727 McIndoe Street: Dinon's Wausau home
(Present day: Google Maps Street View)

It was the Spring of 1942 when the Boyer family moved 1,200 miles from Nahant, MA to Wausau, WI.  My grandfather, Dinon, was 10 years old at the time, and lived with his family in a huge white house on McIndoe Street.  He shared a bedroom with his 5-year-old brother, Daryll, and was down the hall from his parents and baby sister, Glenda; and up on the third floor was his bread-baking and arthritic Grandma Henness.

 

My grandfather lived in Wausau until 1946, and in those Wausau years he started Boy Scouts, got Scarlet Fever, attended middle school, and worked his first job.

 

The Wausau Junior Hi building was in the heart of the city and Dinon had to walk from his outlying house to the school, and it was on the way that he met his first job. 

 

"This widow lady, her husband had collected stamps, and sometimes she would give me some from his collection," Dinon said.  "But normally, for instance, in the winter, I would shovel her sidewalk, and then on the way home I’d shovel her drive if it needed it ... I only remember just having the one place to do it.  This woman was about half-way to school, and so I’d get up early enough to shovel it if needed."

 

And once he got to school, Dinon, fresh from Massachusetts, became a kind of celebrity to his classmates.

 

"At that time, the kids wanted me to talk, about anything, because I had a Boston accent and they’d never heard that," Dinon said.  "You stop and think of that time, and there wasn't a lot of movement of people, so accents were very very real and very interesting to people.  So, my classmates would engage me in conversation as much as possible just to hear the accent."

 

My grandfather never ran short of conversation partners, especially when this interest was combined with his deaf classmates.

 

"They would want to practice speaking or reading lips," Dinon said.  "Some of them had lost their hearing after they had learned to talk, and so, therefore, they could read lips or would speak, because they were learning to how to read lips and use sign language.
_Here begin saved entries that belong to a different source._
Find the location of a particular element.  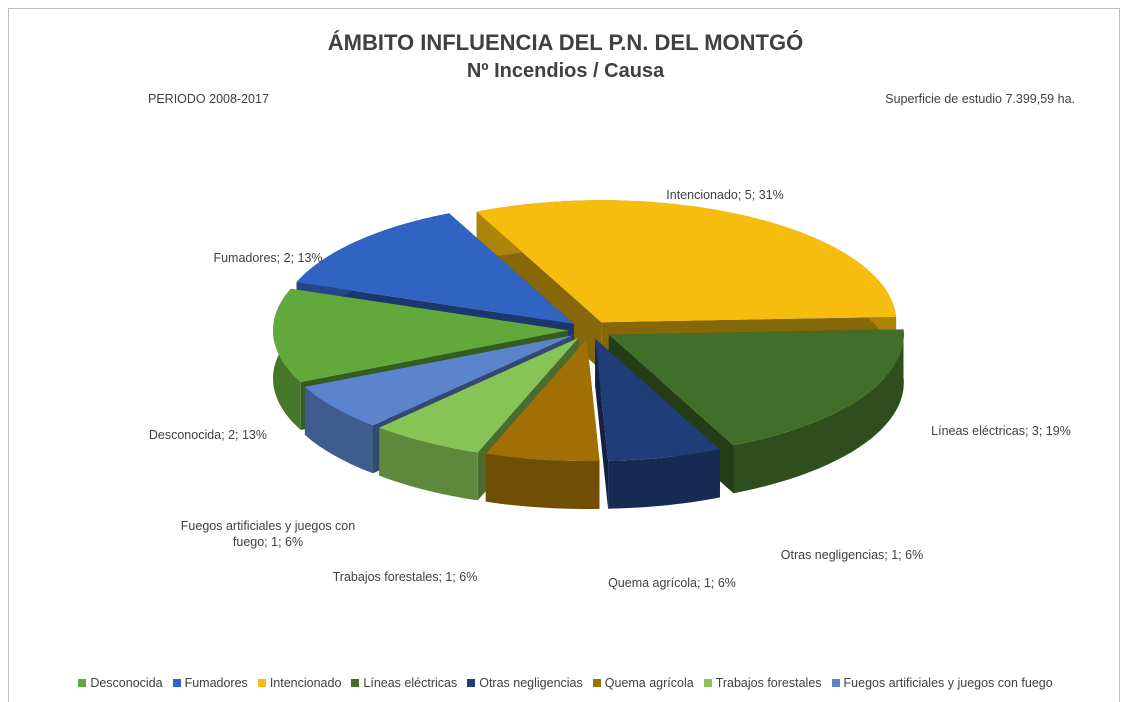

legend-item: Desconocida is located at coordinates (120, 683).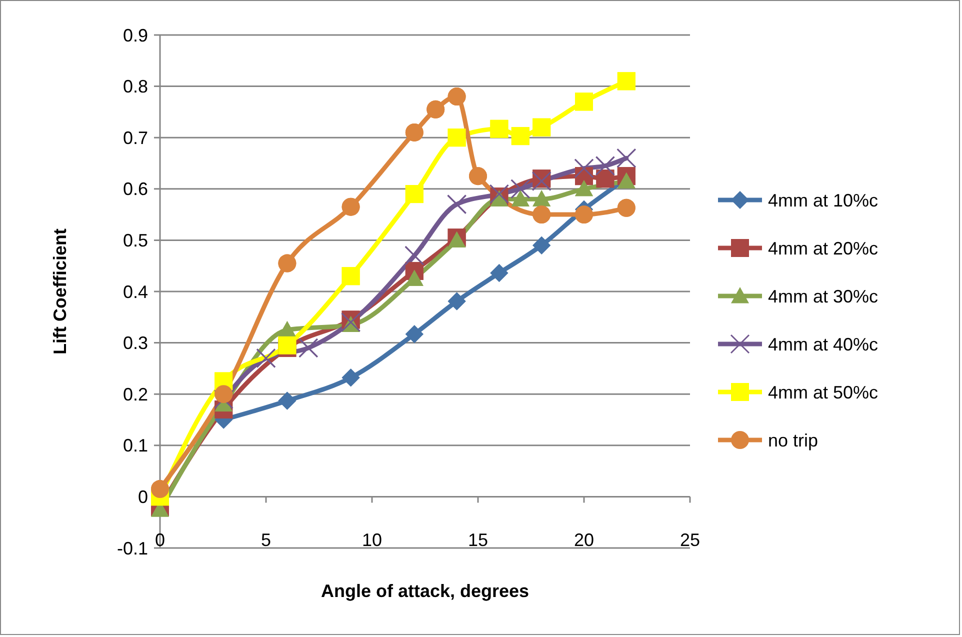  I want to click on legend-label: 4mm at 20%c, so click(823, 248).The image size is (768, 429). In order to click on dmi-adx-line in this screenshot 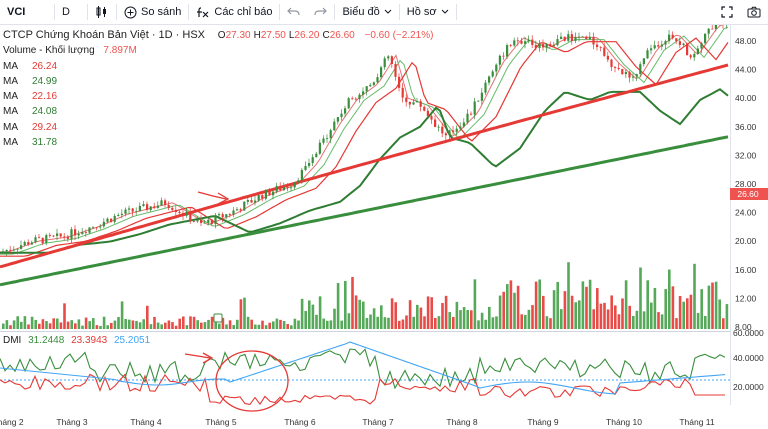, I will do `click(363, 368)`.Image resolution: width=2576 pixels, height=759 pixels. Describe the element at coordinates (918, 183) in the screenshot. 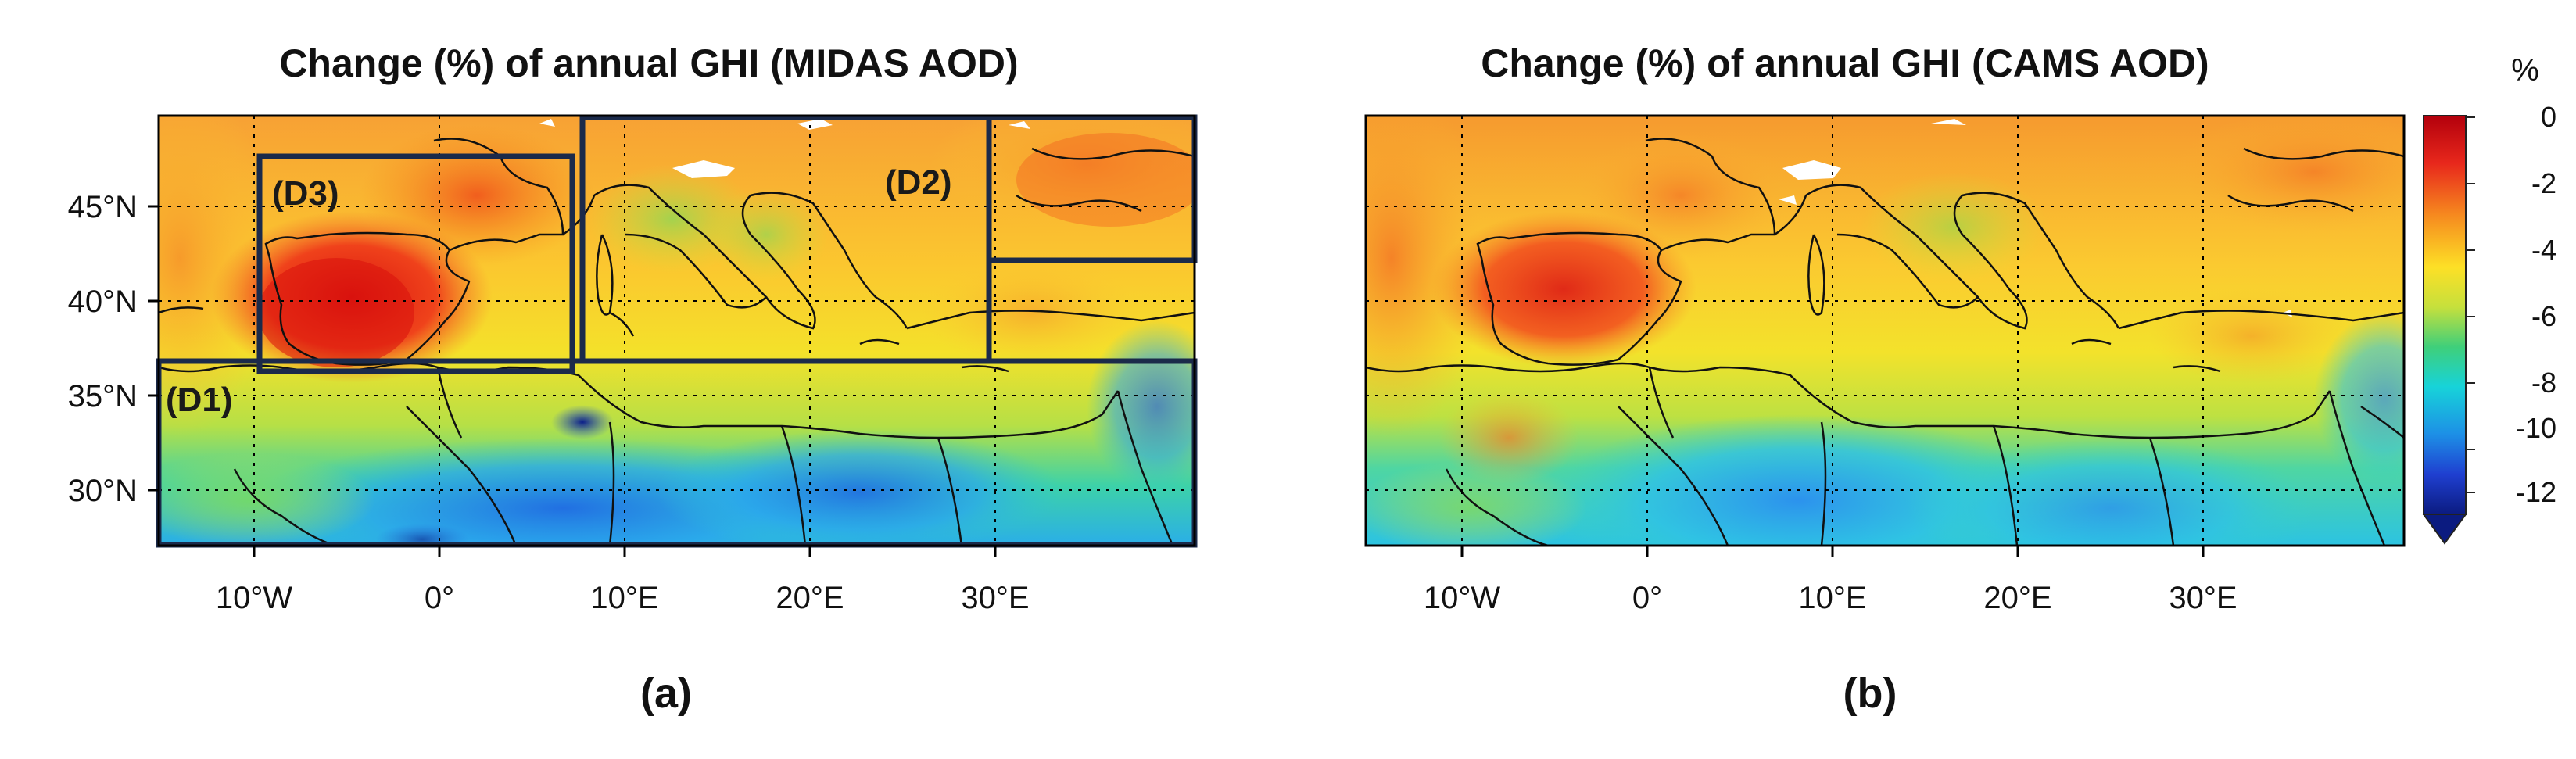

I see `region-label-d2: (D2)` at that location.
I never did learn how to do it, myself."

 

Young studious Dinon

He did have classes between conversations - classes that no present-day middle school student will take.

 

“The Junior Hi had, really, a very good Industrial Arts department," he said.  "For instance, they had one session where we took tin cans and learned to solder and cut it.  So, we made a cookie cutter and a scoop, and my mother had them for years."

 

Depending on the semester, my grandfather - between the ages of 10 and 15! - learned the basics of electricity, woodworking, reading blueprints, and welding.  WELDING.

 

"I remember I was able to get the hang of the oxyacetelyn welding," he said, "but I had an awful time with arc welding, because you had this stick and I would start using it and it would get stuck, so ... I really had a tough time with arc welding, but I had a really good bead on oxyacetelyn welding, because I could really control that, and I enjoyed that."

 

There are still items in our family from his Industrial Arts education, including a magazine rack that was given to my father, Todd, and the beloved family Chinese Checkers board that I grew up playing on (and losing miserably to my grandfather).

 

However, one of the bummers of his Wausau days was getting Scarlet Fever, not once, but twice.

 

“You’re only supposed to get it once and then be immune, but I had it in the 7th grade and the 9th grade," he said.  "The first time, the quarantine ran so that I didn't have to go back to school.  The second time, there were two weeks of school left, and I had to make up all the work I missed."

 

The quarantine, especially in a house with two other young children, was no small thing.  For six weeks he was confined to his bedroom and only his mother came in and out.

 

"Mother had a metal pan about ten inches in diameter, and it had a disinfectant in it, and every time she left the room she had to get down there and wash her hands in it," he said.  "And she was the only one allowed in the room, so if I saw anybody it was out through the window.  So, it was a very boring time."

 

Young Dinon posing with his favorite toys

It didn't help that he couldn't even have the comfort of his favorite toys, for fear of contagion.

 

 

"You had to burn everything that you might've used: if you were reading, the books had to be destroyed.  I made some model airplanes at that time, and they all had to be destroyed," Dinon said.  "I think those were probably the only two things I had, the books to read and making model airplanes, and it just had to go, that’s all there is to it.  I mean, that was pretty disappointing, to say the least, but I had a lot of time – what else was I gonna do?  I didn't want anything to do with my stamp collection, because I knew it’d have to be destroyed."

 

 

It was even harder when he got it in the 9th grade (his last year in Junior Hi, according to Dinon), since he knew exactly what he was in for.

 

 

"I don’t know how I got it a second time, but I did," he said.  "When the doc said I had it the second time, well, I knew I was going to have to burn everything.  Very disappointing."

 

As he  scrambled to make up his school work, he looked forward to high school.

 

"We only lived a block-and-a-half away from the Senior Hi building ... and then we moved.  Ha – I remember that so well," my grandfather chuckled, staring at the living room wallpaper and through the years.

 

It was 1946.  My grandfather was 15 years old, and his family was moving one last time, this time an hour's drive south to Wisconsin Rapids.